Although you may hear the term ‘alternative’ used interchangeably
from time to time, it is important to understand that healthcare professionals
working within medical communities use integrative and holistic modalities
that are complementary and part of an overall care plan. As healthcare practitioners,
the care that we provide is practiced within a medical framework, rather
than as an alternative to, or separate from. As is required by nursing licensing,
for example, nurses who use holistic therapies, must do so based on valid
research, theory, clinical relevance, competence and expertise, as well as
within the guidelines of nursing standards of practice, and scope of practice.

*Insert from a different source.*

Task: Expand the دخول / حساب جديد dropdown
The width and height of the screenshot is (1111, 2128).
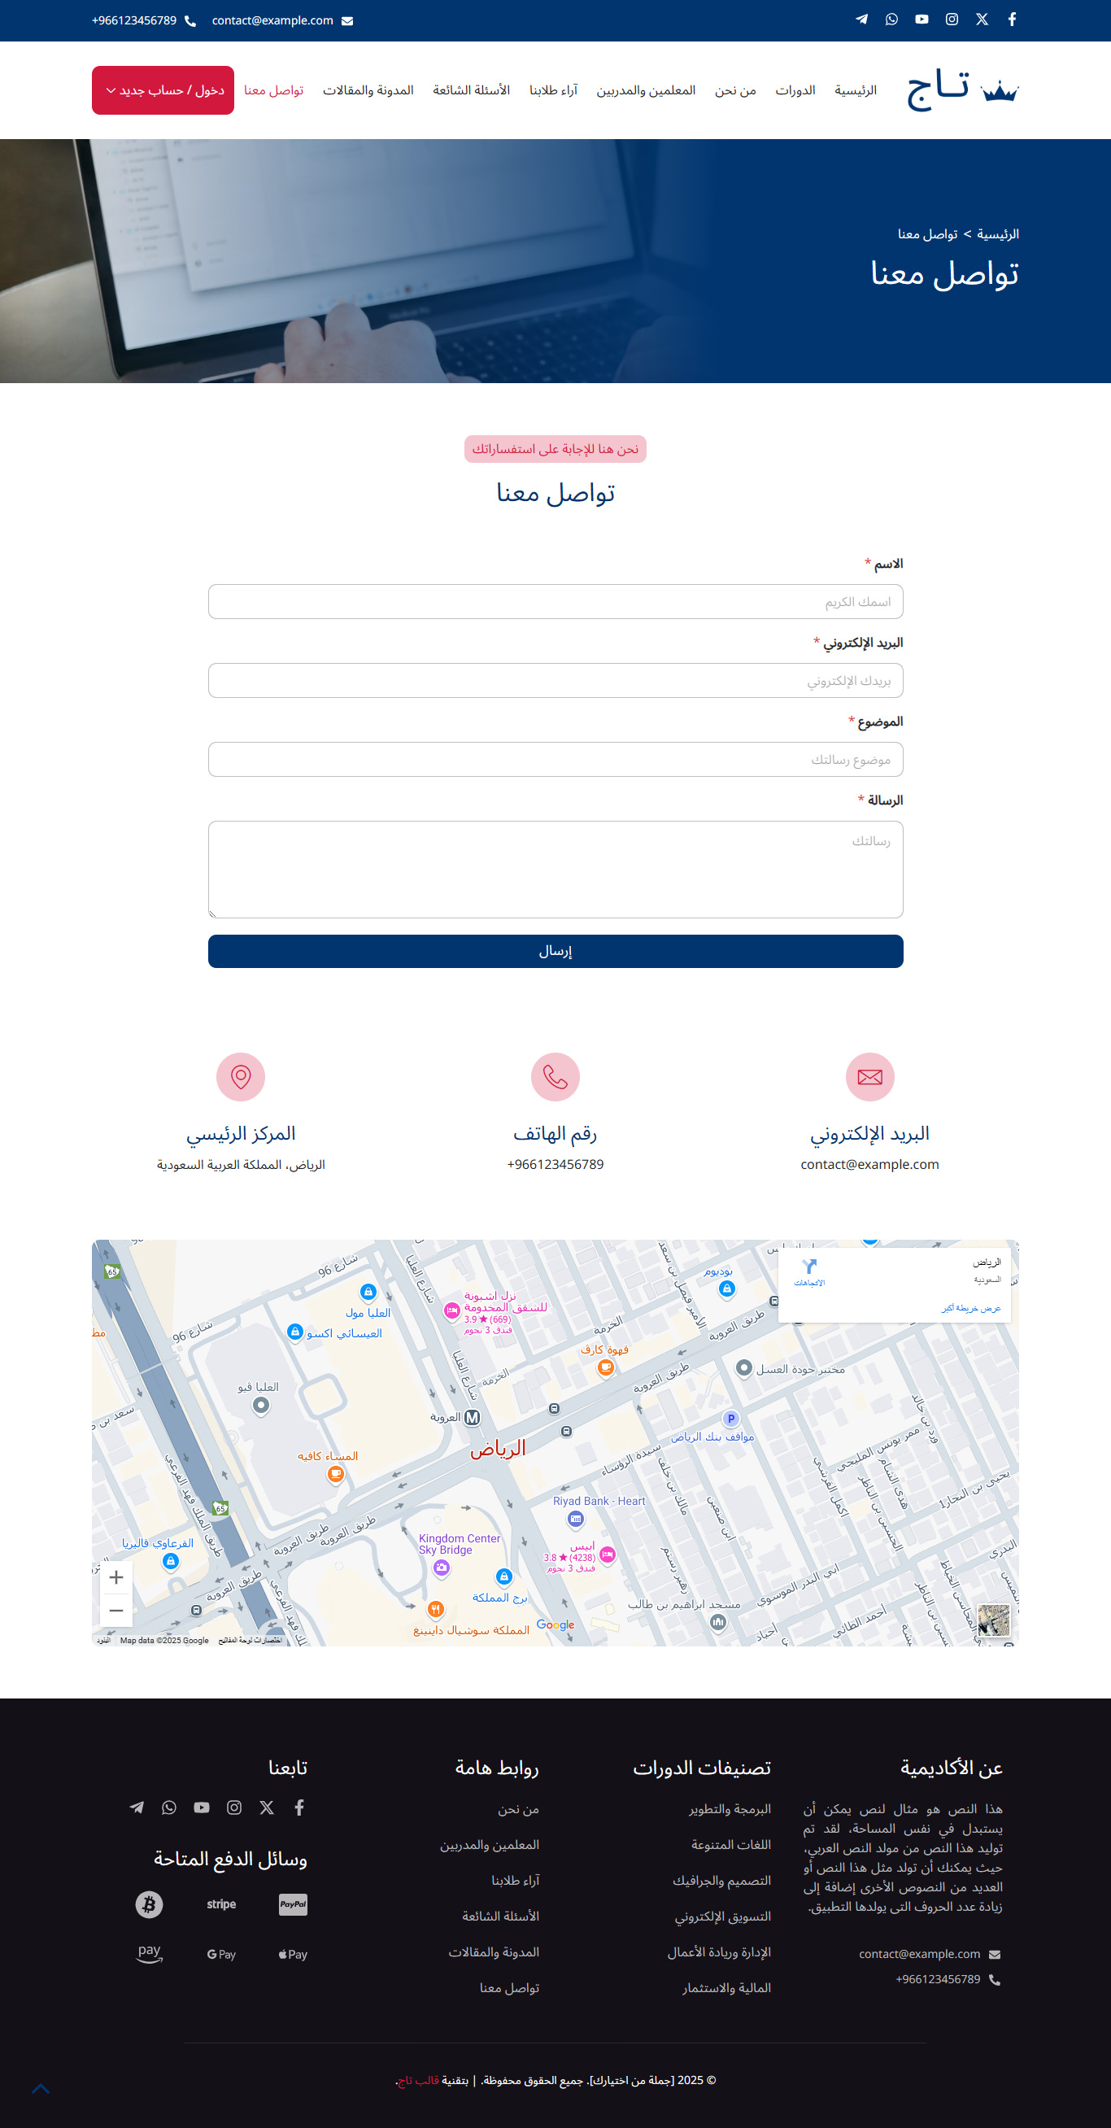Action: (x=163, y=90)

Of course, let’s not leave out the most important element ~ the ‘heart
of caring’. To understand how holistic, integrative healthcare interventions work, we
must understand the mind-body connection. Through medical research and science
we now know that something as intangible as thoughts, feelings and beliefs
can profoundly affect our bodies. The amazing, multidirectional communication
between systems, such as the nervous, immune, and endocrine (hormones) systems,
are all ‘talking’ to each other through direct and indirect anatomical
and biochemical pathways. Bio-chemicals known as ‘messenger molecules’ pass
on their informational messages via cell receptors, which affect cellular
metabolism and regulate cellular outcomes, but it doesn’t stop here.

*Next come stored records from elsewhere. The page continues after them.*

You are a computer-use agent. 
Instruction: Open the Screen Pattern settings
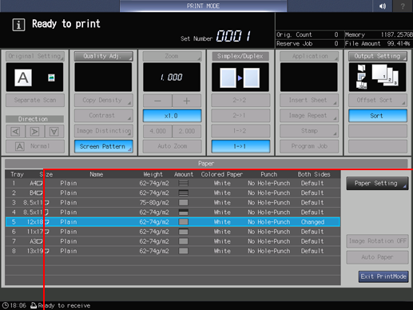[104, 146]
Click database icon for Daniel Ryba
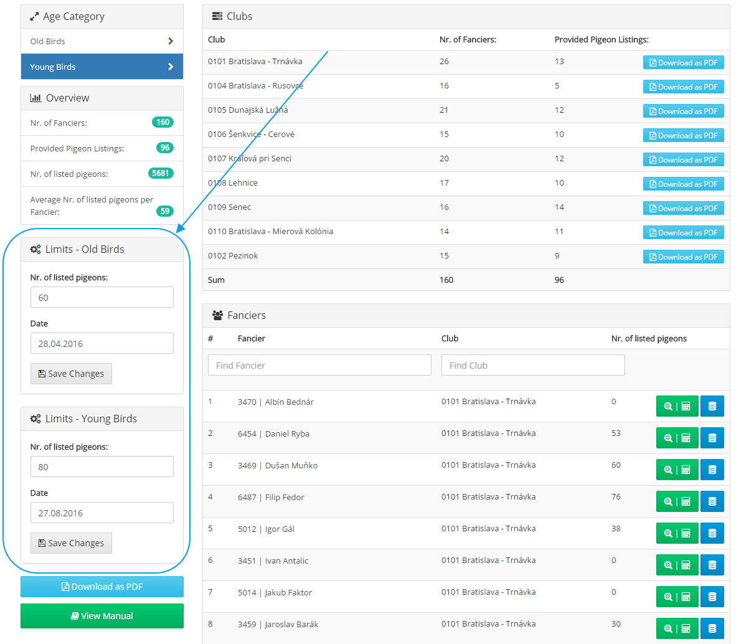The height and width of the screenshot is (644, 754). point(712,438)
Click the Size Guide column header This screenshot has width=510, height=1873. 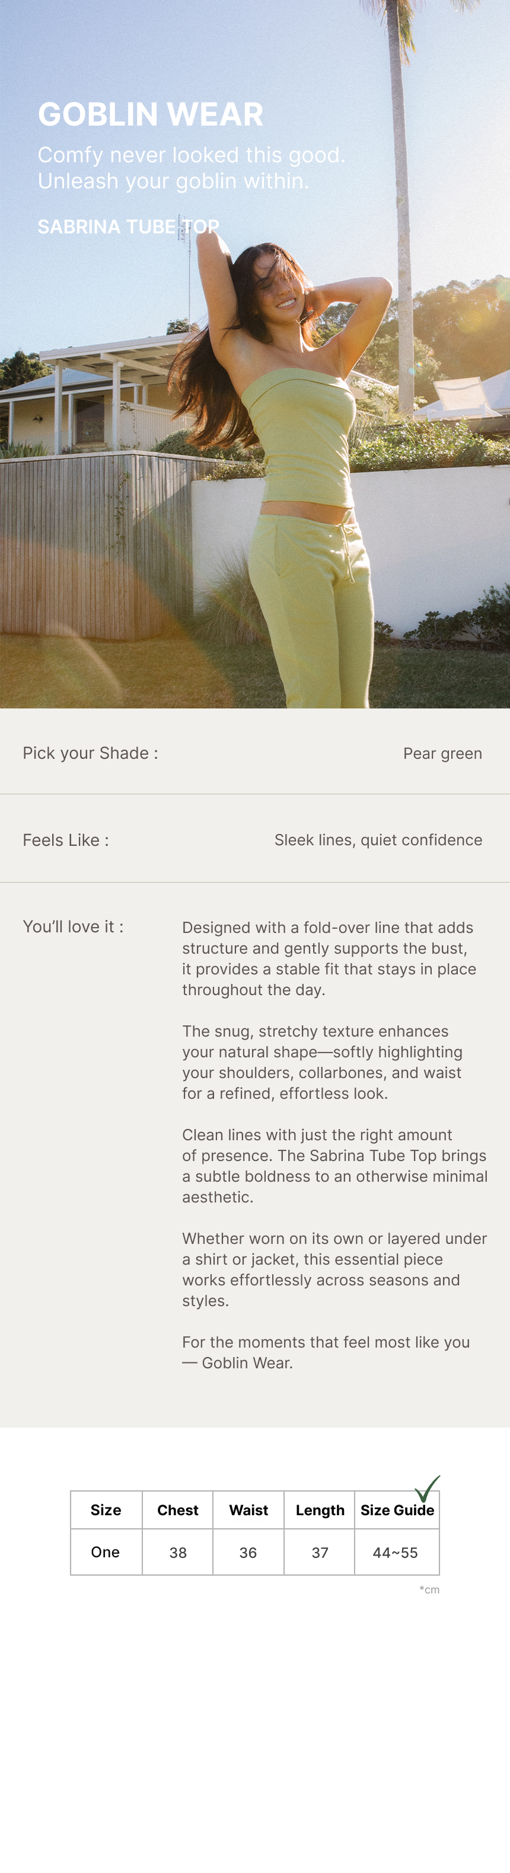pyautogui.click(x=397, y=1510)
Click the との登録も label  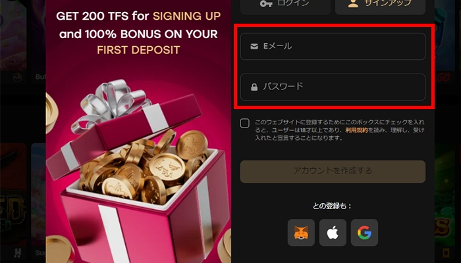click(x=332, y=206)
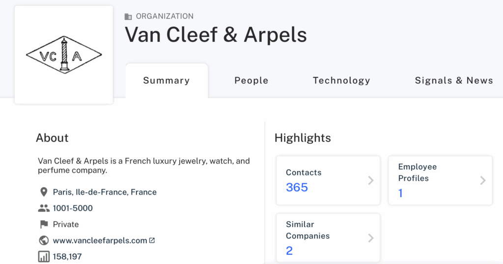Go to the Signals & News tab
The image size is (503, 264).
coord(453,80)
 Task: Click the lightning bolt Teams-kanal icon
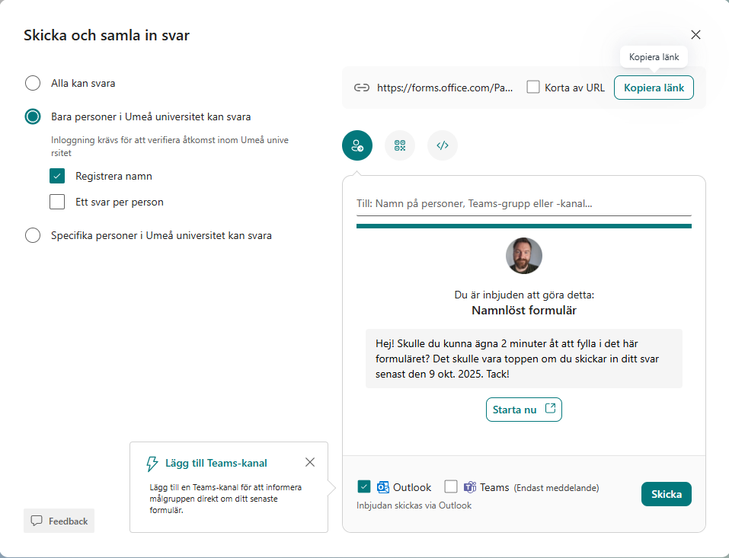[152, 463]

The cells are just as capable of sending information back to the brain and
other systems (i.e., hormones from the endocrine system can talk to cells
in the immune system via these biochemical messengers, and cytokines, secretions
of immune system cells, affect the nervous and endocrine systems). Our bodies
are having a ‘group conversation’ at all times, which is continuously
communicating what we think and feel. Coping with pain, anxiety and agitation - are a few of the conditions that cause and exacerbate emotional, psychological and physical stressors. With a little help from healthcare professionals who act as Therapeutic Partners”, using these types of interventions, we can provide, and teach our communities how to intervene in these stress responses and elicit the relaxation response by changing the mind-body conversation, thereby promoting positive psycho-physiological benefits. For instance, strengthening immune functioning through relaxation decreases the chances for infection (even reducing our vulnerability to everything from colds to cancer). Other benefits of relaxation are increased problem solving and creativity, which can promote coping skills, therefore change behaviors, and life experiences.